228070 Bullies, 4732 online  
  • Register
Our Sponsors:

Results 1 to 10 of 10
Sponsored Links Spacer Image
  1. PPlate is offline

    Senior Member

    Join Date
    Sep 2006
    Posts
    1,083

    Posted On:
    3/30/2007 1:34am


     Style: Muay Thai, Boxing

    --
    Hell yeah! Hell no!

    Bridging Chasm Between Padwork & Sparring

    Let's discuss training methodology.

    I feel that there's a very big gap between doing padwork and applying those same combinations you practice in padwork to sparring.

    A person can work the pads beautifully, but is unable to do the same during sparring. Reasons include:

    1) Opponents move and evade during sparring
    2) Opponents hit back and break your combinations

    So a fighter training using traditional methods may become good after 2-3 years. Can the training process and methodology be improved so that this time can be significantly cut short? I believe it can and I want ideas.

    Just as SBG has the theory that training should offer increasing resistance, I wondered how this can be applied to standup.

    Currently, this is the best progression that is practised in gyms I've visited.

    1) New combination is taught. You practice it in the air by shadowboxing, repeating it over and over for 2-3 minutes till it's burned into you.
——
■ **Written instruction a**
Copy out the forum post on padwork and sparring word for word, from start to finish.
The forum post on padwork and sparring has no connection to the records.

■ **Records shown**
——
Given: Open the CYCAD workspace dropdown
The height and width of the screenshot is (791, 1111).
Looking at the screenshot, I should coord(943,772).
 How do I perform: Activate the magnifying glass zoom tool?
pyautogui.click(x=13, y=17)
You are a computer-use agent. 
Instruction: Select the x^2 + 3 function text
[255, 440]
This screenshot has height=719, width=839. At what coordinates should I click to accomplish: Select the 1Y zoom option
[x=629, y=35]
——
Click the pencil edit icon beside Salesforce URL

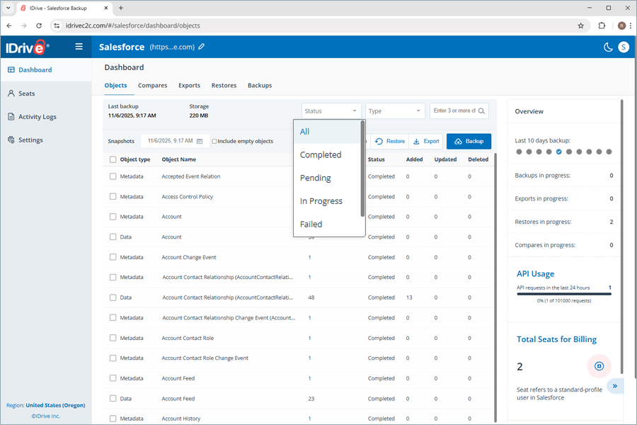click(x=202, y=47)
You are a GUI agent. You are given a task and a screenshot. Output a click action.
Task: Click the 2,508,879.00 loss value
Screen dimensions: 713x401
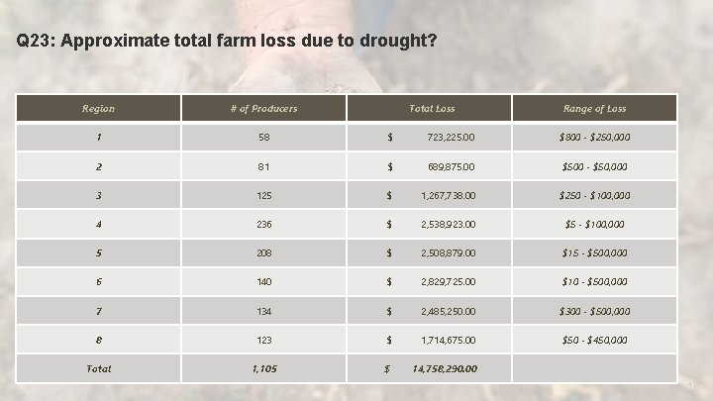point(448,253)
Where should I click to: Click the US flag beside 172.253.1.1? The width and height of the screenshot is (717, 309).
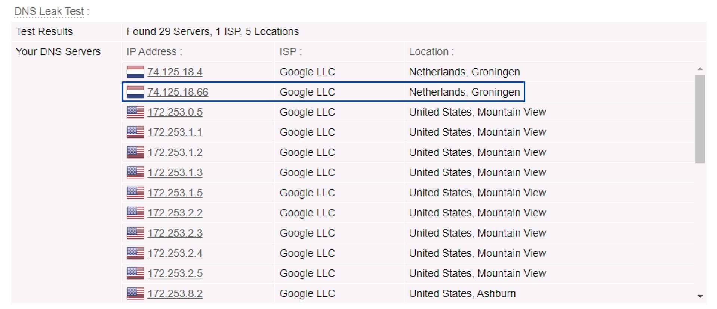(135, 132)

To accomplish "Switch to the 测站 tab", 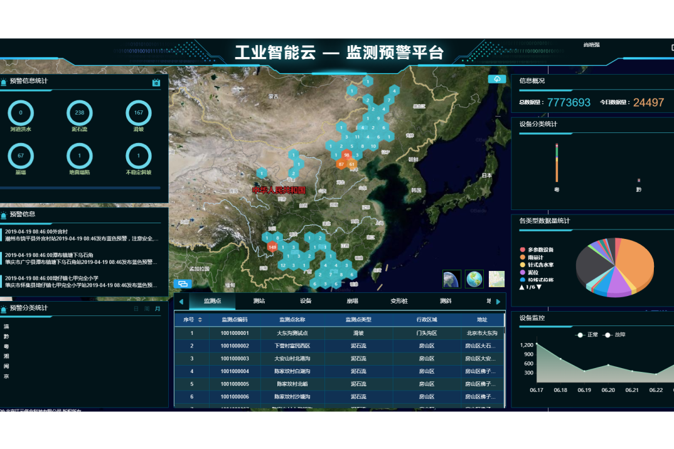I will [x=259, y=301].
——
■ **Written instruction b**
Rewrite the records between the lines holding "Given: Open the CYCAD workspace dropdown" and "[x=629, y=35]", inclusive, replacing "dropdown" with "drop-down menu" and leaving everything else unchanged.

■ **Written reply a**
228070 Bullies, 4732 online  
  • Register
Our Sponsors:

Results 1 to 10 of 10
Sponsored Links Spacer Image
  1. PPlate is offline

    Senior Member

    Join Date
    Sep 2006
    Posts
    1,083

    Posted On:
    3/30/2007 1:34am


     Style: Muay Thai, Boxing

    --
    Hell yeah! Hell no!

    Bridging Chasm Between Padwork & Sparring

    Let's discuss training methodology.

    I feel that there's a very big gap between doing padwork and applying those same combinations you practice in padwork to sparring.

    A person can work the pads beautifully, but is unable to do the same during sparring. Reasons include:

    1) Opponents move and evade during sparring
    2) Opponents hit back and break your combinations

    So a fighter training using traditional methods may become good after 2-3 years. Can the training process and methodology be improved so that this time can be significantly cut short? I believe it can and I want ideas.

    Just as SBG has the theory that training should offer increasing resistance, I wondered how this can be applied to standup.

    Currently, this is the best progression that is practised in gyms I've visited.

    1) New combination is taught. You practice it in the air by shadowboxing, repeating it over and over for 2-3 minutes till it's burned into you.

■ **Written reply b**
Given: Open the CYCAD workspace drop-down menu
The height and width of the screenshot is (791, 1111).
Looking at the screenshot, I should coord(943,772).
 How do I perform: Activate the magnifying glass zoom tool?
pyautogui.click(x=13, y=17)
You are a computer-use agent. 
Instruction: Select the x^2 + 3 function text
[255, 440]
This screenshot has height=719, width=839. At what coordinates should I click to accomplish: Select the 1Y zoom option
[x=629, y=35]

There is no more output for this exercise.